Problem a = Repeat the mailing list message about implementing the DOM3 validation spec word for word, in full.

Excerpted text =
start

Re: Implementing the DOM3 Val Spec in Javascript, problem with UPA and creating PSVI. from Casey Jordan on 2010-04-30 (xmlschema-dev@w3.org from April 2010)

From: Casey Jordan <casey.jordan@jorsek.com>
Date: Fri, 30 Apr 2010 16:34:38 -0400
To: Kevin Braun <kbraun@obj-sys.com>, xmlschema-dev@w3.org
Message-ID: <u2ibf585bb61004301334u7d9edde8w99a82b93982fba47@mail.gmail.com>
Kevin,

This is good info. I don't have alot of experience with any of this stuff,
just learned it over the past week so any help like this is much
appreciated.

I am thinking what I am going to have to do is compile the additions that
are possible ( like you said, both a | 1 in this case ), and then since its
not very user friendly to offer a suggestion that is actually wrong, I will
have to come up with another algorithm that filters out additions that
create invalid markup. Basically by creating a sandbox and validating
against that. Hopefully I can be clever enough and cache some of the results
so the processing is not too horrifically inefficient.

end

[Saved data entries]

start

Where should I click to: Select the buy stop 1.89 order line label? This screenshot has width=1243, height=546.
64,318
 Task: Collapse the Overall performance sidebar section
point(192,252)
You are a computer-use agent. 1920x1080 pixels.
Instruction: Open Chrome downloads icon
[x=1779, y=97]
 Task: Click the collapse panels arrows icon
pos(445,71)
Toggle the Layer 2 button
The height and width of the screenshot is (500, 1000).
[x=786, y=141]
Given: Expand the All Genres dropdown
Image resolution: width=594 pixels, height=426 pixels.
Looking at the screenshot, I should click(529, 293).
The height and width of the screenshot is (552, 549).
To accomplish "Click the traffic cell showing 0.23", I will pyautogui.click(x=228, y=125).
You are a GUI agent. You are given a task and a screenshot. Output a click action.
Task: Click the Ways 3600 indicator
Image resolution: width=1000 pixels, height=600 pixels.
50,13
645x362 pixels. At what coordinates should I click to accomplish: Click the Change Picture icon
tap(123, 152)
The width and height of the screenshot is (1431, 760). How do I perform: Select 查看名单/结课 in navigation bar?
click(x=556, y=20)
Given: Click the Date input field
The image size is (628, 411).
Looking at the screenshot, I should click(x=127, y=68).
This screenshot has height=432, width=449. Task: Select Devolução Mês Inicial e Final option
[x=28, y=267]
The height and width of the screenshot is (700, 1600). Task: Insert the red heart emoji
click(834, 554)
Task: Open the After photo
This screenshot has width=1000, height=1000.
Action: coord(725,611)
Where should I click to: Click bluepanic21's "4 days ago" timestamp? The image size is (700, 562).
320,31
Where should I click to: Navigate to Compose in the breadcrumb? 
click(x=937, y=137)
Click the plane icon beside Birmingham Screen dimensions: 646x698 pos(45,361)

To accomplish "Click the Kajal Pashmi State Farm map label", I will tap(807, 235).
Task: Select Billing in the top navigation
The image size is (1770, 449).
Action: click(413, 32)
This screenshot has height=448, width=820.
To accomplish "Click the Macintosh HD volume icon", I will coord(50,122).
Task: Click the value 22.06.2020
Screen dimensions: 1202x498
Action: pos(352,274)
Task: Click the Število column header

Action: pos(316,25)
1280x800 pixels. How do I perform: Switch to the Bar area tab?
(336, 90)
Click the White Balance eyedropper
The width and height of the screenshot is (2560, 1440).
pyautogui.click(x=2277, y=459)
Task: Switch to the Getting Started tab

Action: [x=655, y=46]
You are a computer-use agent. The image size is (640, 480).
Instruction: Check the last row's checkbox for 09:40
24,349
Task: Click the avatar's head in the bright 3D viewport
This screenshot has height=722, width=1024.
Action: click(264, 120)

end

Problem b = Transcribe the part of the listing that opens with the line containing "Task: Click the value 22.06.2020" and runs to the end of the listing.

Right answer a =
Re: Implementing the DOM3 Val Spec in Javascript, problem with UPA and creating PSVI. from Casey Jordan on 2010-04-30 (xmlschema-dev@w3.org from April 2010)

From: Casey Jordan <casey.jordan@jorsek.com>
Date: Fri, 30 Apr 2010 16:34:38 -0400
To: Kevin Braun <kbraun@obj-sys.com>, xmlschema-dev@w3.org
Message-ID: <u2ibf585bb61004301334u7d9edde8w99a82b93982fba47@mail.gmail.com>
Kevin,

This is good info. I don't have alot of experience with any of this stuff,
just learned it over the past week so any help like this is much
appreciated.

I am thinking what I am going to have to do is compile the additions that
are possible ( like you said, both a | 1 in this case ), and then since its
not very user friendly to offer a suggestion that is actually wrong, I will
have to come up with another algorithm that filters out additions that
create invalid markup. Basically by creating a sandbox and validating
against that. Hopefully I can be clever enough and cache some of the results
so the processing is not too horrifically inefficient.

Right answer b =
Task: Click the value 22.06.2020
Screen dimensions: 1202x498
Action: pos(352,274)
Task: Click the Število column header

Action: pos(316,25)
1280x800 pixels. How do I perform: Switch to the Bar area tab?
(336, 90)
Click the White Balance eyedropper
The width and height of the screenshot is (2560, 1440).
pyautogui.click(x=2277, y=459)
Task: Switch to the Getting Started tab

Action: [x=655, y=46]
You are a computer-use agent. The image size is (640, 480).
Instruction: Check the last row's checkbox for 09:40
24,349
Task: Click the avatar's head in the bright 3D viewport
This screenshot has height=722, width=1024.
Action: click(264, 120)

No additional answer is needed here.